They Bravely Chickened Out
Earlier this week Congress tried to show that it is capable of tackling our chronic and dangerous debt problems. Despite the great fanfare I believe they have accomplished almost nothing. Supporters say that the budget truce created by Republican Representative Paul Ryan and Democratic Senator Patty Murray will provide the economy with badly needed certainty. But I think the only surety this feeble and fictitious deal offers is that Washington will never make any real moves to change the trajectory of our finances, and that future solutions will be forced on us by calamity rather than agreement.
There can be little doubt that the deal resulted from a decision by Republicans, who may be still traumatized by the public relations drubbing they took with the government shutdown, to make the 2014 and 2016 elections a simple referendum on Obamacare. Given the ongoing failures of the President's signature health care plan, and the likelihood that new problems and outrages will come to light in the near future, the Republicans have decided to clear the field of any obstacles that could distract voters from their anger with Obama and his defenders in Congress. The GOP smells a political winner and all other issues can wait. It is no accident the Republican press conference on the budget deal was dominated by prepared remarks focusing on the ills of Obamacare. 
Although he had crafted his reputation as a hard nosed deficit hawk, Paul Ryan claimed that the agreement advances core Republican principles of deficit reduction and tax containment. While technically true, the claim is substantively hollow.

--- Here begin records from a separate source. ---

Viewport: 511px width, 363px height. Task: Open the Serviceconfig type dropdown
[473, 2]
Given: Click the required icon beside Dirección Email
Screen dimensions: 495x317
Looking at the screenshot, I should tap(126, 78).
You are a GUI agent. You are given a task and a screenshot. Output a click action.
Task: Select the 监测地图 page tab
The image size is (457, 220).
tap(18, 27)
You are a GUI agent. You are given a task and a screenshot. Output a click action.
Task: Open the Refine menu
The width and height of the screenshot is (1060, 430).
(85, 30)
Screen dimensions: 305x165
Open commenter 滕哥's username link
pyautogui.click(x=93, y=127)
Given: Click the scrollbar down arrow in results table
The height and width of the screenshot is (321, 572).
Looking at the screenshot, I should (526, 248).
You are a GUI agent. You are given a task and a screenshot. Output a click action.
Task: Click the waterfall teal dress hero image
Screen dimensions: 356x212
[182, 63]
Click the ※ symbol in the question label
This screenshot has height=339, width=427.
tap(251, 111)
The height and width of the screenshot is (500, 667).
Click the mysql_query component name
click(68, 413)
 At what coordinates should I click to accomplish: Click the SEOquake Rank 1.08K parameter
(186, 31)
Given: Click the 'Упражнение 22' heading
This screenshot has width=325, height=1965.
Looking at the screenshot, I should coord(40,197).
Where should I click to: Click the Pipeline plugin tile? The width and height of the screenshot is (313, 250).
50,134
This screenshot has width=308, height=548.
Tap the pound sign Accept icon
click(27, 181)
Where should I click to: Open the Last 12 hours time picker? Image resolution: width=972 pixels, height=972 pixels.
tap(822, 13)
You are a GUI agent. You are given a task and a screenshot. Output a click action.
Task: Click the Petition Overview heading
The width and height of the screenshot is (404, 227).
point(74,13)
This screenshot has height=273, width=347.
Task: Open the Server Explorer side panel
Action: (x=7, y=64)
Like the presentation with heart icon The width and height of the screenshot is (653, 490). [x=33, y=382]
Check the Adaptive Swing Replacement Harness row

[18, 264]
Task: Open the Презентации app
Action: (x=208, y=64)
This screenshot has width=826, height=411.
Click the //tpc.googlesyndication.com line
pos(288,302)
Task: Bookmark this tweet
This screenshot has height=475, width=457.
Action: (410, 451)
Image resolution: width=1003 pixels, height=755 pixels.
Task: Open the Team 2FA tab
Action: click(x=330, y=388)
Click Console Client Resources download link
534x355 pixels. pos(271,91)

In my opinion the more honest Republicans are arguing that the Party is simply making a tactical retreat in order to make a major charge in the years ahead. They argue that Republicans will need majorities in both houses in 2014, and the White House in 2016, in order to pass meaningful reforms in taxing and spending. This has convinced them to prioritize short term politics over long term goals. I believe that this strategy is wishful thinking at best. It magnifies both the GOP's electoral prospects (especially after alienating the energetic wing of their party) and their willingness to make politically difficult decisions if they were to gain majority power (recent Bush Administration history should provide ample evidence of the party's true colors). Their strategy suggests that Republicans (just like the Democrats) have just two priorities: hold onto their own jobs, and to make their own party a majority so as to increase their currency among lobbyists and donors. This is politics at its most meaningless.  I believe public approval ratings for Congress have fallen to single digit levels not because of the heightened partisanship, but because of blatant cowardice and dishonesty.Their dereliction of responsibility will not translate to respect or popularity. Real fiscal conservatives should continue to focus on the dangers that we continue to face and look to constructive solutions. Honesty, consistency and courage are the only real options. 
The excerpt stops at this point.